• _WORK TO COMPLETE_: Copy each of the following records line for line, keeping every word, number, and symbol as it appears.

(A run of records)

*-*-*

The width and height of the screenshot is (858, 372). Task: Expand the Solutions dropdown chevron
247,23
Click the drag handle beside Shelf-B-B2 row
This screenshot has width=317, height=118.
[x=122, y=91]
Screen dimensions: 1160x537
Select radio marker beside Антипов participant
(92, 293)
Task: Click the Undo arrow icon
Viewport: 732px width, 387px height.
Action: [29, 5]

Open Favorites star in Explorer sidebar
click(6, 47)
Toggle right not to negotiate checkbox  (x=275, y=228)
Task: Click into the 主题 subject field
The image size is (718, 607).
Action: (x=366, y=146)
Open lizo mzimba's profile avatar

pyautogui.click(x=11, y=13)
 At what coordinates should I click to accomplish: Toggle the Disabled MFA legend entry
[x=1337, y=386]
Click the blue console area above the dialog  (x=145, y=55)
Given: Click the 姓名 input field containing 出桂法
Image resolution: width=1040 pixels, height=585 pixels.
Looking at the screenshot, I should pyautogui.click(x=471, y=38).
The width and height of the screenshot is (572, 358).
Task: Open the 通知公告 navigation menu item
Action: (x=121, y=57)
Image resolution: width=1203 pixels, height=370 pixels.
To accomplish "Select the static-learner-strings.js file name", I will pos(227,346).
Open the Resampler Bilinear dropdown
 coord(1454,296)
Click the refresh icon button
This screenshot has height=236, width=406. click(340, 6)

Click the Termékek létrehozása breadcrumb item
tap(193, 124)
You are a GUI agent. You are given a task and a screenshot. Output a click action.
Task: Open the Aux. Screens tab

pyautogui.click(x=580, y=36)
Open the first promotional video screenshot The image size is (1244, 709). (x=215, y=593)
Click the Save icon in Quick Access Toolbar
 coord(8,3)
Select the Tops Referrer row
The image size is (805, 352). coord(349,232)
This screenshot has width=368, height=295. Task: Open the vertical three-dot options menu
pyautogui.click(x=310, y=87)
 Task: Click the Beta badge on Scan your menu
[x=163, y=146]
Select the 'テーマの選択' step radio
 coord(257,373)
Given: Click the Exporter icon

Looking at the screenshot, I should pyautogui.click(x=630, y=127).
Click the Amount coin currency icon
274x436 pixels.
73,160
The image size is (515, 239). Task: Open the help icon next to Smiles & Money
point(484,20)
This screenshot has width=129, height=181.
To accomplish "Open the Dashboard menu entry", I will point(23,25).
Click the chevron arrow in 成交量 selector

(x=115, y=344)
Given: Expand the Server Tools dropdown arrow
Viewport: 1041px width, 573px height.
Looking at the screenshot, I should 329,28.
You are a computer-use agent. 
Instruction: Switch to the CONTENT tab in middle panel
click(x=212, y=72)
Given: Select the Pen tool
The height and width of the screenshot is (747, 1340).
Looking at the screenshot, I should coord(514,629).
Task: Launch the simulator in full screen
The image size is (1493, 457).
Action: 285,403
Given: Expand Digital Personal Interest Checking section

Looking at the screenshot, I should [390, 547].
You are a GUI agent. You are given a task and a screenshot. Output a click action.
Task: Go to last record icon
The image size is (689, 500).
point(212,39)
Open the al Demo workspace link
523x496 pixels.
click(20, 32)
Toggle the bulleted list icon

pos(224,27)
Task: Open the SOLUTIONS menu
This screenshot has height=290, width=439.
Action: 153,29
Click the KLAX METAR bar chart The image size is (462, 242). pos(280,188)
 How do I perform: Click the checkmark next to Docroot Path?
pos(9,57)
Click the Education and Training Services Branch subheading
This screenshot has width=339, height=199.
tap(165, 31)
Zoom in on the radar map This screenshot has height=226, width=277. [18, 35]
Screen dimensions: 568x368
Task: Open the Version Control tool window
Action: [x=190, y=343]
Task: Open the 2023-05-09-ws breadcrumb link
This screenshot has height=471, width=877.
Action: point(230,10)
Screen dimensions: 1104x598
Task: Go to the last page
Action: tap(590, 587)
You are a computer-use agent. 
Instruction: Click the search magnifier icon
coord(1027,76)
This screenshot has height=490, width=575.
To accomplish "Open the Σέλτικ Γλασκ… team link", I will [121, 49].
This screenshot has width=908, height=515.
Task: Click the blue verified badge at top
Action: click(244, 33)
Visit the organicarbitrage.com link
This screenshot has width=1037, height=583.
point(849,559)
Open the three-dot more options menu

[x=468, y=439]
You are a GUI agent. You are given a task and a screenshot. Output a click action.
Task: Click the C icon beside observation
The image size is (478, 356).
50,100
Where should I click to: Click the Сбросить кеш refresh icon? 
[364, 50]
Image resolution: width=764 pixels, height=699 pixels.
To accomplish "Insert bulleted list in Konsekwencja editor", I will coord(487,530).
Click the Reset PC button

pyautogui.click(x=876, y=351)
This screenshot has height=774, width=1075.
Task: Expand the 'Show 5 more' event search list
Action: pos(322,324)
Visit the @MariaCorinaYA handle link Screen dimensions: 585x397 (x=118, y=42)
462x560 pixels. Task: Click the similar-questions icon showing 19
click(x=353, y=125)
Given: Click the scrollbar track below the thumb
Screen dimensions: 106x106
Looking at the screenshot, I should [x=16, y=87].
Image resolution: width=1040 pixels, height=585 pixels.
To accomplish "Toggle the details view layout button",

*-*-*

• _IN RESPONSE_:
The width and height of the screenshot is (858, 372). Task: Expand the Solutions dropdown chevron
247,23
Click the drag handle beside Shelf-B-B2 row
This screenshot has width=317, height=118.
[x=122, y=91]
Screen dimensions: 1160x537
Select radio marker beside Антипов participant
(92, 293)
Task: Click the Undo arrow icon
Viewport: 732px width, 387px height.
Action: [29, 5]

Open Favorites star in Explorer sidebar
click(6, 47)
Toggle right not to negotiate checkbox  (x=275, y=228)
Task: Click into the 主题 subject field
The image size is (718, 607).
Action: (x=366, y=146)
Open lizo mzimba's profile avatar

pyautogui.click(x=11, y=13)
 At what coordinates should I click to accomplish: Toggle the Disabled MFA legend entry
[x=1337, y=386]
Click the blue console area above the dialog  (x=145, y=55)
Given: Click the 姓名 input field containing 出桂法
Image resolution: width=1040 pixels, height=585 pixels.
Looking at the screenshot, I should pyautogui.click(x=471, y=38).
The width and height of the screenshot is (572, 358).
Task: Open the 通知公告 navigation menu item
Action: (x=121, y=57)
Image resolution: width=1203 pixels, height=370 pixels.
To accomplish "Select the static-learner-strings.js file name", I will pos(227,346).
Open the Resampler Bilinear dropdown
 coord(1454,296)
Click the refresh icon button
This screenshot has height=236, width=406. click(340, 6)

Click the Termékek létrehozása breadcrumb item
tap(193, 124)
You are a GUI agent. You are given a task and a screenshot. Output a click action.
Task: Open the Aux. Screens tab

pyautogui.click(x=580, y=36)
Open the first promotional video screenshot The image size is (1244, 709). (x=215, y=593)
Click the Save icon in Quick Access Toolbar
 coord(8,3)
Select the Tops Referrer row
The image size is (805, 352). coord(349,232)
This screenshot has width=368, height=295. Task: Open the vertical three-dot options menu
pyautogui.click(x=310, y=87)
 Task: Click the Beta badge on Scan your menu
[x=163, y=146]
Select the 'テーマの選択' step radio
 coord(257,373)
Given: Click the Exporter icon

Looking at the screenshot, I should pyautogui.click(x=630, y=127).
Click the Amount coin currency icon
274x436 pixels.
73,160
The image size is (515, 239). Task: Open the help icon next to Smiles & Money
point(484,20)
This screenshot has width=129, height=181.
To accomplish "Open the Dashboard menu entry", I will point(23,25).
Click the chevron arrow in 成交量 selector

(x=115, y=344)
Given: Expand the Server Tools dropdown arrow
Viewport: 1041px width, 573px height.
Looking at the screenshot, I should 329,28.
You are a computer-use agent. 
Instruction: Switch to the CONTENT tab in middle panel
click(x=212, y=72)
Given: Select the Pen tool
The height and width of the screenshot is (747, 1340).
Looking at the screenshot, I should coord(514,629).
Task: Launch the simulator in full screen
The image size is (1493, 457).
Action: 285,403
Given: Expand Digital Personal Interest Checking section

Looking at the screenshot, I should [390, 547].
You are a GUI agent. You are given a task and a screenshot. Output a click action.
Task: Go to last record icon
The image size is (689, 500).
point(212,39)
Open the al Demo workspace link
523x496 pixels.
click(20, 32)
Toggle the bulleted list icon

pos(224,27)
Task: Open the SOLUTIONS menu
This screenshot has height=290, width=439.
Action: 153,29
Click the KLAX METAR bar chart The image size is (462, 242). pos(280,188)
 How do I perform: Click the checkmark next to Docroot Path?
pos(9,57)
Click the Education and Training Services Branch subheading
This screenshot has width=339, height=199.
tap(165, 31)
Zoom in on the radar map This screenshot has height=226, width=277. [18, 35]
Screen dimensions: 568x368
Task: Open the Version Control tool window
Action: [x=190, y=343]
Task: Open the 2023-05-09-ws breadcrumb link
This screenshot has height=471, width=877.
Action: point(230,10)
Screen dimensions: 1104x598
Task: Go to the last page
Action: tap(590, 587)
You are a computer-use agent. 
Instruction: Click the search magnifier icon
coord(1027,76)
This screenshot has height=490, width=575.
To accomplish "Open the Σέλτικ Γλασκ… team link", I will [121, 49].
This screenshot has width=908, height=515.
Task: Click the blue verified badge at top
Action: click(244, 33)
Visit the organicarbitrage.com link
This screenshot has width=1037, height=583.
point(849,559)
Open the three-dot more options menu

[x=468, y=439]
You are a GUI agent. You are given a task and a screenshot. Output a click action.
Task: Click the C icon beside observation
The image size is (478, 356).
50,100
Where should I click to: Click the Сбросить кеш refresh icon? 
[364, 50]
Image resolution: width=764 pixels, height=699 pixels.
To accomplish "Insert bulleted list in Konsekwencja editor", I will coord(487,530).
Click the Reset PC button

pyautogui.click(x=876, y=351)
This screenshot has height=774, width=1075.
Task: Expand the 'Show 5 more' event search list
Action: pos(322,324)
Visit the @MariaCorinaYA handle link Screen dimensions: 585x397 (x=118, y=42)
462x560 pixels. Task: Click the similar-questions icon showing 19
click(x=353, y=125)
Given: Click the scrollbar track below the thumb
Screen dimensions: 106x106
Looking at the screenshot, I should [x=16, y=87].
Image resolution: width=1040 pixels, height=585 pixels.
To accomplish "Toggle the details view layout button",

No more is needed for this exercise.